«La vie est une hécatombe. 59 millions de morts par an. 1,9 par seconde. 158 857 par jour. Depuis que vous lisez ce paragraphe, une vingtaine de personnes sont décédées dans le monde – davantage si vous lisez lentement. L’humanité est décimée dans l’indifférence générale.
Pourquoi tolérons-nous ce carnage quotidien sous prétexte que c’est un processus naturel ? Avant je pensais à la mort une fois par jour. Depuis que j’ai franchi le cap du demi-siècle, j’y pense toutes les minutes.
Ce livre raconte comment je m’y suis pris pour cesser de trépasser bêtement comme tout le monde. Il était hors de question de décéder sans réagir.»
F. B.
Contrairement aux apparences, ceci n’est pas un roman de science-fiction.

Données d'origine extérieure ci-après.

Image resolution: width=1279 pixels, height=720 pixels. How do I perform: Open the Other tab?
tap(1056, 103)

Journaliste et romancier, Frédéric Beigbeder tient le feuilleton littéraire du Figaro Magazine. Il est chroniqueur dans la Matinale de France Inter.
La puissance de la publicité est supérieure à la capacité de résistance d’un individu isolé. Pour ma génération, ce fut la cigarette: pendant toute mon enfance, la pub nous donnait l’ordre de fumer, ensuite l’État a lutté contre le tabagisme. Ta génération, c’est le sucre et le sel: durant toute ta jeunesse, on t’a fait rêver de bonbons, sodas, chips, etc., et aujourd’hui on lance des campagnes pour que tu manges moins salé et sucré! L’Occident est une usine à schizophrènes.

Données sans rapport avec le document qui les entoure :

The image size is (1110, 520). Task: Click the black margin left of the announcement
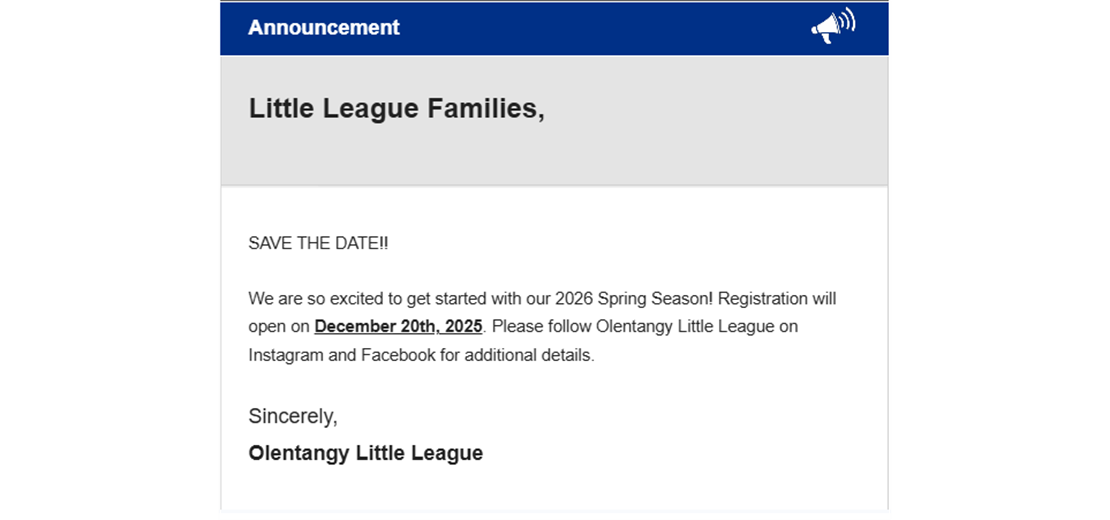click(x=108, y=260)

Petite déception pour la petite fan de Beigbeder que je suis. Je possède tous ses livres et je dois ne pas en avoir lu seulement un ou deux dans le tas. Et pourtant, Une vie sans fin ne m’a pas autant plu que les précédents.

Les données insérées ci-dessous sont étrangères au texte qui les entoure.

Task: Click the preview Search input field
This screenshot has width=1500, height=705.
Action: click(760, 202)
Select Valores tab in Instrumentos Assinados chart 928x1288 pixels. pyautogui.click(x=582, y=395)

Dans ce nouveau roman futuriste, on retrouve un Frédéric Beigbeder qui nous parle de lui et de sa famille, contrairement à ses nombreuses autofictions. On fait la connaissance de sa femme Léonore et de leurs deux filles, Romy et la dernière petite Lou. Le début très actuel de cette lecture a déclenché mon enthousiasme; j’ai adoré les réflexions de l’auteur sur notre époque. Mais après ce début amusant et intriguant, suit ce qui m’a déçue. Frédéric Beigbeder redoute de mourir. Chez lui, cela fini même par tourner à l’obsession. Au point où il décide de faire des séjours dans plusieurs cliniques (detox etc) à Paris, Jérusalem, Autriche, New York, Boston pour finir en Californie. À chaque endroit, il rencontre une personne du milieu médical avec laquelle ils auront un long échange sur le renouvellement de cellules, le clonage, les changements possibles dans l’ADN humain et la robotisation. Frédéric Beigbeder sera accompagné tout le long de son périple par sa fille de 10 ans, Romy, et le robot Pepper qu’il lui a offert pour lui tenir compagnie. Un robot doté d’une intelligence artificielle et d’un écran sur sa poitrine.
Le contexte est intéressant, mais ne valait pas autant de pages. Je me suis souvent perdue dans les longues explications aux termes médicaux. Page 286, l’auteur écrit: « J’avais le nez dans mes photocopies d’articles de revues scientifiques et de bouquins dont je faisais semblant de comprendre le charabia« . À plusieurs reprises, je me suis retrouvée dans le même état en lisant Une vie sans fin. Je n’en reviens pas de dire ça à propos d’un bouquin de Frédéric Beigbeder, mais terminer cette lecture fut un supplice..
Ce qui me préoccupait ce soir-là chez ma fille, c’est qu’elle ne rêvait pas d’embrasser Robert Pattinson, ni même de lui parler ou de le connaître. Elle désirait seulement poster son visage à côté du sien sur les réseaux sociaux pour prouver à ses copines qu’elle l’avait vraiment croisé. Nous sommes tous, comme elle, engagés dans cette course effrénée. Petits ou grands, jeunes ou vieux, riches ou pauvres, célèbres ou inconnus, la publication de notre photographie est devenue plus importante que notre signature sur un chèque ou un contrat de mariage.
Toute l’histoire tourne autour de la recherche de l’éternité de l’auteur qui finira par se rendre compte que le plus important c’est de profiter de sa famille, maintenant. J’ai malheureusement trouvé ce roman sans grand intérêt, et même si l’on y retrouve sa plume spontanée avec une touche d’humour, je préfère Frédéric Beigbeder dans des registres plus sentimentaux et humains, tels que L’amour dure trois ans ou Un roman français.
Pessoa s’est trompé quand il a dit « la vie ne me suffit pas. » Oh que si, la vie suffit. La vie suffit amplement, croyez-en un mort.